Friday, December 18, 2009

Well, chalk that one up!

What was a seemingly cool, refreshing, and delicious drink actually turned out to be my mortal enemy. Little did I know that ordering a blueberry pomegranate lemonade at Outback (a very sweet gift, thanks!) would prove to be the absolutely worst decision of my day...week...entire month!

I ordered my special drink, Eric ordered water.
"A Sprite?" our waitress repeated.
"A water," Eric said.
"Oh, sorry! I must have bad hearing."
Out came the drinks. Mine tasted nothing like blueberry or pomegranate or any form of the combination of the two.

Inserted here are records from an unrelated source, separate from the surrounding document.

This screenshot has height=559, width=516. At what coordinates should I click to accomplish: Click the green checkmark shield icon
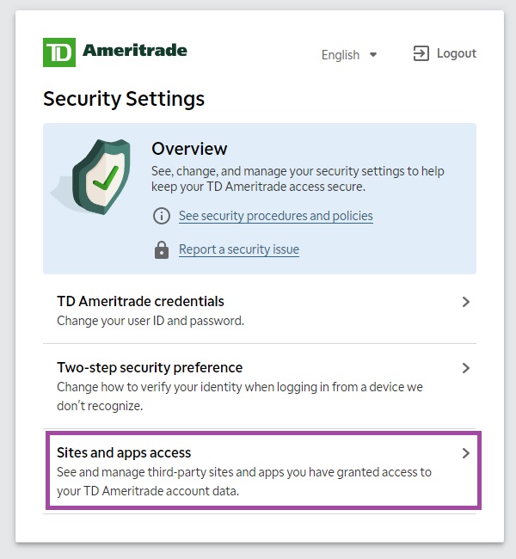coord(101,177)

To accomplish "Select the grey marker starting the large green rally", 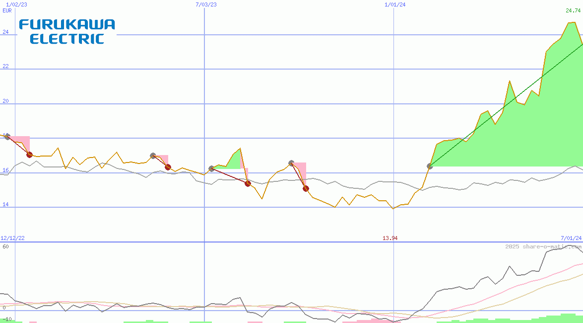I will click(430, 166).
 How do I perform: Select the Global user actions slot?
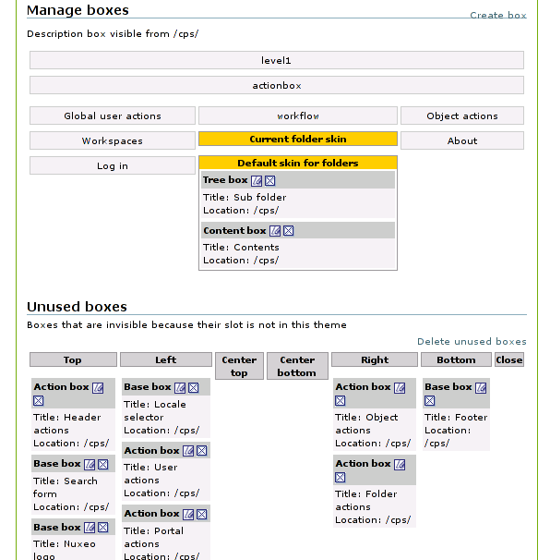(113, 116)
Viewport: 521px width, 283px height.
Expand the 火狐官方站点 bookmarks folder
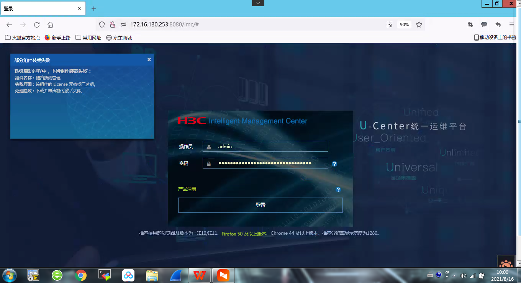pyautogui.click(x=22, y=38)
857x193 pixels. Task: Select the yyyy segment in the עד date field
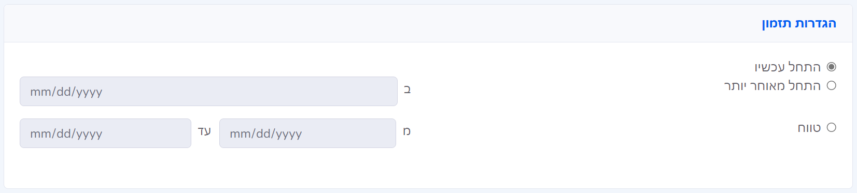89,135
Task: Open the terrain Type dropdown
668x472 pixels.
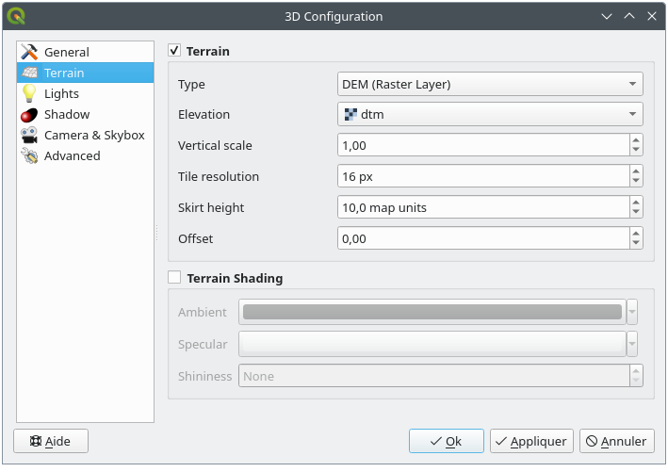Action: (490, 85)
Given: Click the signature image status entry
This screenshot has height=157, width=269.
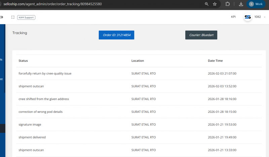Looking at the screenshot, I should click(x=30, y=125).
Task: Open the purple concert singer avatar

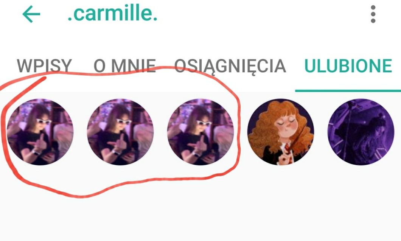Action: click(361, 132)
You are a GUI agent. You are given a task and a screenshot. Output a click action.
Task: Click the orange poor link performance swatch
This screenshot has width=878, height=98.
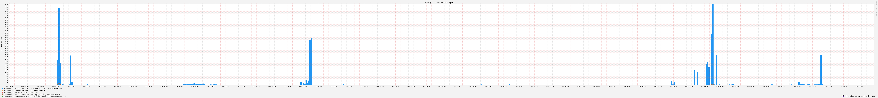pyautogui.click(x=3, y=90)
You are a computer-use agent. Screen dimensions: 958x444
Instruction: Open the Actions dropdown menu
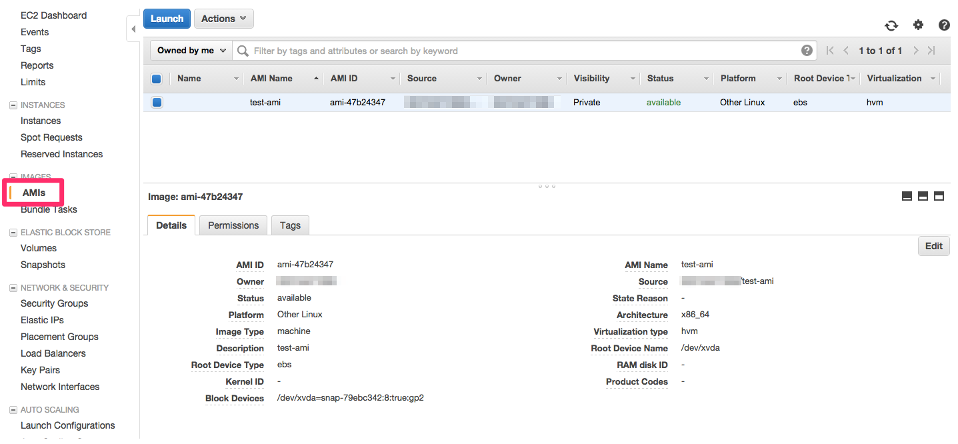(x=223, y=19)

No worries. It was pretty good and I'm not one to make a scene...well not normally.

I went for my heavy glass keg of a cup and what do you think happened!? THE ENTIRE CONTAINS OF THE GLASS (we're talking full glass here) flooded my entire body, the bench, and the floor. I was drenched. I was drenched in blueberry pomegranate lemonade.

Being the spill experts that they are, the serving staff had stacks of napkins soaking up the contents of my glass within 15 seconds. My pride was crushed in 1. I dabbed the best I could at my light blue sweater and grey dress pants. I wiped the bench down (knowing it was far too late to save my wet butt from embarrassing wet marks) and plastered a smile on my face.
"Would you like to visit the restroom?" the floor manager asked.
"No, I'm fine, thank you."
"Are you sure?"
Yes, I'm sure. I'm not going to make a further spectacle of myself by walking in front of a restaurant full of people with drenched pants. Drop it.
"I'll bring you another lemonade."

*sigh*

We had already ordered our food, so leaving right then and there wasn't really an option for E. Our waitress returned.
"I just heard about what happened. I'm so sorry! Is there anything I can get you?"
"No, I'm fine, thank you."
"I spilled a coke down my front the other day!"
"I'm sorry to hear that. And I'm sorry to have made all this sticky."
"Oh, don't worry! You're not stinky! And besides, that drink is made from good smelling stuff, so it smells nice now."

WHAT!?


It took a lot of self control to not laugh out loud.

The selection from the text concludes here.